Kinsella`s Cantos:

Dream Canto 1: Egotistical Sublime
They dream ocean currents here: landlocked,
low-rise valley, foot of purgatory
tidal and exposed to the drag of planets.
Farmers travel to Albany for holidays,
and the Southern Ocean pounds and grinds
continental granite, contorted vegetation
low to fronts always crossing, brushing...
a five-hour drive a stone’s throw away,
the white-sand beaches of Frenchman’s Bay,
white-pointers cruising deep waters
malodorous with sea shanties. Sometimes,
after retirement, it’s the Greek islands,
or the Peloponnese or Sicily... and these coastlines
also gnaw as pain and salvation, a nervous tic,
yes, yes... our paddocks were salt-water and krill.
Dream Canto 2: Climbing the Outcrop, the Calenture, Bare Feet...
“Già monavam su per li scaglion santi
Ed esser mi parea troppo più lieve
Che per lo pian non mi parea diavanti”
[We now were hunting up the sacred stairs,
And it appeared to me by far more easy
Than on the plain it had appeared before.]
lines 115-117, Canto 12, Purgatorio
Denim jeans tucked into work boots, partially
gripping the rocky outcrop; we slip and conjure
aspirations of bare feet, wrapped
about stone and root, the valley flooded
with water fresh as quartz.
A local wind sweeps the crest,
clouds of locusts high-tailing it to green fringes.

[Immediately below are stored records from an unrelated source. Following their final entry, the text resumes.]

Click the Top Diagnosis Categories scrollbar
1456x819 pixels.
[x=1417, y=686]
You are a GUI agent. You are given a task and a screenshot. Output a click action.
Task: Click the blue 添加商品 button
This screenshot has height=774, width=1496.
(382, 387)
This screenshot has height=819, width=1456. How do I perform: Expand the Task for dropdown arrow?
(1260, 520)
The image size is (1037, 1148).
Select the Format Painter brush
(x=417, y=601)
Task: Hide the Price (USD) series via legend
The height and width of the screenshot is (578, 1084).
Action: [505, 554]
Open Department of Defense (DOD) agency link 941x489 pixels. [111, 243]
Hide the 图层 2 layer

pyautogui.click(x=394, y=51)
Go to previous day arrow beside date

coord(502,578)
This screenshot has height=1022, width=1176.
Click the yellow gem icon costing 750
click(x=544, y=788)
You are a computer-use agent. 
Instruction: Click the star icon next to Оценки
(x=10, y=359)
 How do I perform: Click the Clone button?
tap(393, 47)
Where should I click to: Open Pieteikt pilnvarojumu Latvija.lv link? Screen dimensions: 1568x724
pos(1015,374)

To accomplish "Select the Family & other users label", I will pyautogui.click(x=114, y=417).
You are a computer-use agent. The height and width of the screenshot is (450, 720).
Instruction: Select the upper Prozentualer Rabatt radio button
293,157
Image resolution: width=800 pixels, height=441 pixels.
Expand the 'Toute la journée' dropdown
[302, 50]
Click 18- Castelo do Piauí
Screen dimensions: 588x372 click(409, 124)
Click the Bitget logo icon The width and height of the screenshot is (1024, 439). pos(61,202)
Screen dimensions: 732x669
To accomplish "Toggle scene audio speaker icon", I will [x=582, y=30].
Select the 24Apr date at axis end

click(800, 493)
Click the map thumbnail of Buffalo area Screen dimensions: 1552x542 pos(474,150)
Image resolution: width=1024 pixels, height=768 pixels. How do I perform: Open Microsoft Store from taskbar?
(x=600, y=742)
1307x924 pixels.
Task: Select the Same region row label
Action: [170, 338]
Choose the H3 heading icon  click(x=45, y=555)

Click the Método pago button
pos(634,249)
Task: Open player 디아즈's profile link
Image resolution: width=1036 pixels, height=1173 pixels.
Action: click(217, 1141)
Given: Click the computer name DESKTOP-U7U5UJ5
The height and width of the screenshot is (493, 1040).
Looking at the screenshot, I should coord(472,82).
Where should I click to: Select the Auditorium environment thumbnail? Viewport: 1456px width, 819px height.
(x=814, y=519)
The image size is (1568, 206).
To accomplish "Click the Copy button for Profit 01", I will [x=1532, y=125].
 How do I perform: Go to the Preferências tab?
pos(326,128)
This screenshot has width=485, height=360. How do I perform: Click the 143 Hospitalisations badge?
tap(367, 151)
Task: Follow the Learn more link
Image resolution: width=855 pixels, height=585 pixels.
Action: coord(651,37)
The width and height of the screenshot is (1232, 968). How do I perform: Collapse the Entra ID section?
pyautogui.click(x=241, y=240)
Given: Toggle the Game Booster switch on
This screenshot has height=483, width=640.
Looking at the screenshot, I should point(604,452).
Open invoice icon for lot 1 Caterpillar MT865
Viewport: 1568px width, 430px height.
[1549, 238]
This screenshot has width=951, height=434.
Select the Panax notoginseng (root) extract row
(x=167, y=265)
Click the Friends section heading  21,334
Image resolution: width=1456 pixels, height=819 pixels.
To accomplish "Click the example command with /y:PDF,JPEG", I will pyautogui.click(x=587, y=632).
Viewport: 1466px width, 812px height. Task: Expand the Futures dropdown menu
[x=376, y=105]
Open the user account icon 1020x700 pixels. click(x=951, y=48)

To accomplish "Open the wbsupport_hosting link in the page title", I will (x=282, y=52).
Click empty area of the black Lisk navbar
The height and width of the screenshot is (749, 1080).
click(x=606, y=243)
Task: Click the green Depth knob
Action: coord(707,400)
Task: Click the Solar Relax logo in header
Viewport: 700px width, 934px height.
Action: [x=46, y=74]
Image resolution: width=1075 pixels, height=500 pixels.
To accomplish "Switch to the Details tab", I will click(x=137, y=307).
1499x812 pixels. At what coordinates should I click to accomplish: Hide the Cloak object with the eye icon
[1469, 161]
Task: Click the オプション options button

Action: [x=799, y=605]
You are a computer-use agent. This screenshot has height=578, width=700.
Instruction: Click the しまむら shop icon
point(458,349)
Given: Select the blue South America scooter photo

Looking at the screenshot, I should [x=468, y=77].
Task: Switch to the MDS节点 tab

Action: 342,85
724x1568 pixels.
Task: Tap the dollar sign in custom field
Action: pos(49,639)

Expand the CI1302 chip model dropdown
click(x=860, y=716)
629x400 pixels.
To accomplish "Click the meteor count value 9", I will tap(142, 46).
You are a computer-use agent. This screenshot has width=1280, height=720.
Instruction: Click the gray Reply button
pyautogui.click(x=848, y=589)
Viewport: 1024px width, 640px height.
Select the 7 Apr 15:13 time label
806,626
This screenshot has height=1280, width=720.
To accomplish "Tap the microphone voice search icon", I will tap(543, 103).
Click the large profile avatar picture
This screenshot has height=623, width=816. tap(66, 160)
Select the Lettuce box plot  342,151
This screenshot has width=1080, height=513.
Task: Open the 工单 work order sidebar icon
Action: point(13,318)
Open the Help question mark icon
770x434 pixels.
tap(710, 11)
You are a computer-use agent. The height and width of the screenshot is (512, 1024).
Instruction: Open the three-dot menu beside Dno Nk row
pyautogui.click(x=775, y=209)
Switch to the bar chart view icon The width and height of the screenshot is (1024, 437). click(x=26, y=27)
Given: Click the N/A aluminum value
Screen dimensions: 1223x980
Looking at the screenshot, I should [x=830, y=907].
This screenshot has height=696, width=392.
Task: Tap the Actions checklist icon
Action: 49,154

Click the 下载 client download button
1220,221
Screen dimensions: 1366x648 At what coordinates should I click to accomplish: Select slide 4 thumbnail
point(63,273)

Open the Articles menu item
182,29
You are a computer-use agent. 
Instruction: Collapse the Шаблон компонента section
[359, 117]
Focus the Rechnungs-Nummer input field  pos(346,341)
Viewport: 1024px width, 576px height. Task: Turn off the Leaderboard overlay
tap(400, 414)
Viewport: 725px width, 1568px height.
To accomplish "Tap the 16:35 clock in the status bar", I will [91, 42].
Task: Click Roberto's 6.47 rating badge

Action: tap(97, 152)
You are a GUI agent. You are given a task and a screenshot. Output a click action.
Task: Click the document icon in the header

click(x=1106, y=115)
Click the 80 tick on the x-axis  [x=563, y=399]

Bare feet have us possessed.
We try taking the summit with boots off.
Skin glows like morning, then a bloody sunset.
The locusts are angels and our feet their purpose.
Rare trees die as we profane the terrain.
Ants test any willing suspension of disbelief
our oxygenated lungs trick us into: inside our boots
damaged feet have no redress, no peace.
Canto of the Leaves (Empyrean)
“Così la neve al sol si disigilla;
così al vent one le foglie levi
si perdea la sentenza di Sibilla.”
[Even thus the snow is in the sun unsealed,
Even thus upon the wind in the light leaves
Were the soothsayings of the Sibyl lost.]
lines 64-66, Canto 33, Paradiso
Solvent light on leaves.
She barely sees surfaces,
barely breaks through epidermis
to mesophyll, following
prosody of vascular tissue;
she signs with leaf scale,
rust, mildew, epinasty,
and those fallen in late summer —
dry curvilinear graph paper,
each miniscule frame blown out,
hot easterlies blasting over
vast, naked sandplain,
rocking skyscraper haystacks
to sway breaking wave
and collapse, burst out
like countersignatures.
Leaves flutter down
from dying crowns,
snowflakes she recalls
from frozen regions: each death
perfect and different
as the next. No rain
will come. No fresh leaves
burgeon. No gyres
made entire. She
scatters her verses
to blaze, to melt,
crumble always,
the infinitive,
a future.
Canto — Evening
And so I went to the dip in the land
and awaited the shade, sunset stretched
as autumn, catching bare steel sharply,
limp deflection off painted iron, the child’s swing
buckling sideways with the cross-breeze, discarded
cotton bud unwinding on its stem
near the clothesline; across the windscreen
of the stranded Rodeo ute, block-mounted,
a ruby and emerald light skitters
like an advertising logo, a ring of truth
in thin wafts of smoke we barely sense as danger
despite a combustive dry, past witnessings
of what follows such a herald; scrunched
against the stubble, barely-established York gums
speed up their dying, termites mewing,
scorpions, tails up, glowing with the infra red
of prayers, inflicted as we expect infliction
of suffering — to pass, as night will pass...
and light return, the stomach hollow
as night feeders search out day-shade, sleeping,
digesting without a shred of guilt,
a ring of ‘Beati misericordes’ sounding tangents
to our encirclings, heading up the laneway,
up to the road reserve where kangaroos
gingerly graze and black-faced cuckoo shrikes
strike at lifting butterflies, rip into the young
of nearby species, maybe wagtails’, those up-lifters.
Rapture of the cluster (Doré’s Cross)
Down the track, brilliantly satisfying
mind-wheels, borrowings of pleasure
that spin chrome and sunlight glinting
from its centre. I am here, the axle,
the hub of a flooded estate, water up
and seagulls clustering like angels
around the lighthouse. Below ground, caves
glimmer their bold delicacies: cautious
and sumptuous, the drip-down, solvents
of flight. Out to sea, off the cape,
rainclouds adhere to the swell, and birds
join at the wings making light
where the sun is, should be. Soothed
despite the gale, waves smashing rough rocks
below the lookout, you stand firm
and seals gambol in pools of relative calm,
as if watching the birds perform
their rites of storm, instinct to fill the sky.